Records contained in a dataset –
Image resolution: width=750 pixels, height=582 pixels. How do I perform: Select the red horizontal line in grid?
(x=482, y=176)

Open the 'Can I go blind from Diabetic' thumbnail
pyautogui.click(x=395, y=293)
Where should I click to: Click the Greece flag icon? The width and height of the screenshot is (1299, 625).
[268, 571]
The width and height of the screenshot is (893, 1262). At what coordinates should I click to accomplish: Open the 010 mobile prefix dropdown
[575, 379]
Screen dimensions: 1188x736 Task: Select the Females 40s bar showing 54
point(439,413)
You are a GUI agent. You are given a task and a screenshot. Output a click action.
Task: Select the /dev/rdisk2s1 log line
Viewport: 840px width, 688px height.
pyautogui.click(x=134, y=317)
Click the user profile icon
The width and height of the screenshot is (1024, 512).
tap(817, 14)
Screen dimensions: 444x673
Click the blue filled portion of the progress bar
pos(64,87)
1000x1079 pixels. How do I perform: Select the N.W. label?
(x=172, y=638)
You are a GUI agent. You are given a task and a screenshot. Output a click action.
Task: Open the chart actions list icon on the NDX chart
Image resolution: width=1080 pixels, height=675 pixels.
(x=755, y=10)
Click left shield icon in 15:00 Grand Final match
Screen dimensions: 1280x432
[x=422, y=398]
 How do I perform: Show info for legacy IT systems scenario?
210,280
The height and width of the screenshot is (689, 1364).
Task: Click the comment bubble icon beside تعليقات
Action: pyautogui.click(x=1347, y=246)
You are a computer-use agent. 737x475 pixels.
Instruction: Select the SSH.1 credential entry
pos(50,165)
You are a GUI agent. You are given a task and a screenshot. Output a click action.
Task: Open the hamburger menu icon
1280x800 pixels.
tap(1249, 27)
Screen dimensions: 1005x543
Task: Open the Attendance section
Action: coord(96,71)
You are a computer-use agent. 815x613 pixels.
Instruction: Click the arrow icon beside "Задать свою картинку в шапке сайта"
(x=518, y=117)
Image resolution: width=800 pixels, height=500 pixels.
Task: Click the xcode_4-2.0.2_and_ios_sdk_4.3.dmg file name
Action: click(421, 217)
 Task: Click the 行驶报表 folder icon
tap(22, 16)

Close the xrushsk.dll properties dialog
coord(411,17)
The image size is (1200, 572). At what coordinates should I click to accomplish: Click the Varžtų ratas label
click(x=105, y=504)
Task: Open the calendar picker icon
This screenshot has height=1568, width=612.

Work instructions – The answer must be an exact reproduction of all the records.

Completed exercise –
Image resolution: width=750 pixels, height=582 pixels. How do I perform: Select the red horizontal line in grid?
(x=482, y=176)

Open the 'Can I go blind from Diabetic' thumbnail
pyautogui.click(x=395, y=293)
Where should I click to: Click the Greece flag icon? The width and height of the screenshot is (1299, 625).
[268, 571]
The width and height of the screenshot is (893, 1262). At what coordinates should I click to accomplish: Open the 010 mobile prefix dropdown
[575, 379]
Screen dimensions: 1188x736 Task: Select the Females 40s bar showing 54
point(439,413)
You are a GUI agent. You are given a task and a screenshot. Output a click action.
Task: Select the /dev/rdisk2s1 log line
Viewport: 840px width, 688px height.
pyautogui.click(x=134, y=317)
Click the user profile icon
The width and height of the screenshot is (1024, 512).
tap(817, 14)
Screen dimensions: 444x673
Click the blue filled portion of the progress bar
pos(64,87)
1000x1079 pixels. How do I perform: Select the N.W. label?
(x=172, y=638)
You are a GUI agent. You are given a task and a screenshot. Output a click action.
Task: Open the chart actions list icon on the NDX chart
Image resolution: width=1080 pixels, height=675 pixels.
(x=755, y=10)
Click left shield icon in 15:00 Grand Final match
Screen dimensions: 1280x432
[x=422, y=398]
 How do I perform: Show info for legacy IT systems scenario?
210,280
The height and width of the screenshot is (689, 1364).
Task: Click the comment bubble icon beside تعليقات
Action: pyautogui.click(x=1347, y=246)
You are a computer-use agent. 737x475 pixels.
Instruction: Select the SSH.1 credential entry
pos(50,165)
You are a GUI agent. You are given a task and a screenshot. Output a click action.
Task: Open the hamburger menu icon
1280x800 pixels.
tap(1249, 27)
Screen dimensions: 1005x543
Task: Open the Attendance section
Action: coord(96,71)
You are a computer-use agent. 815x613 pixels.
Instruction: Click the arrow icon beside "Задать свою картинку в шапке сайта"
(x=518, y=117)
Image resolution: width=800 pixels, height=500 pixels.
Task: Click the xcode_4-2.0.2_and_ios_sdk_4.3.dmg file name
Action: click(421, 217)
 Task: Click the 行驶报表 folder icon
tap(22, 16)

Close the xrushsk.dll properties dialog
coord(411,17)
The image size is (1200, 572). At what coordinates should I click to accomplish: Click the Varžtų ratas label
click(x=105, y=504)
Task: Open the calendar picker icon
This screenshot has height=1568, width=612.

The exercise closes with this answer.